- [Your assignment] Write out every line below again exactly as it stands, skipping each image.

**** The records

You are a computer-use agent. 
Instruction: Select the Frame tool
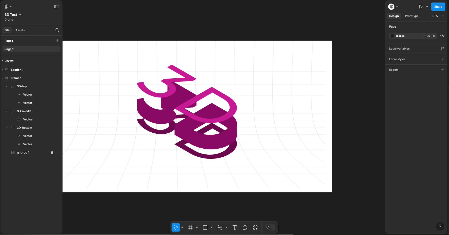tap(191, 228)
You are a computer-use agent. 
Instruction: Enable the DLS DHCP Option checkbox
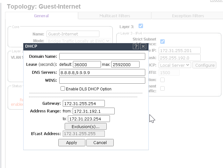[63, 88]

********

- [Solution to the exercise]
You are a computer-use agent. 
Instruction: Select the Frame tool
tap(191, 228)
You are a computer-use agent. 
Instruction: Enable the DLS DHCP Option checkbox
[63, 88]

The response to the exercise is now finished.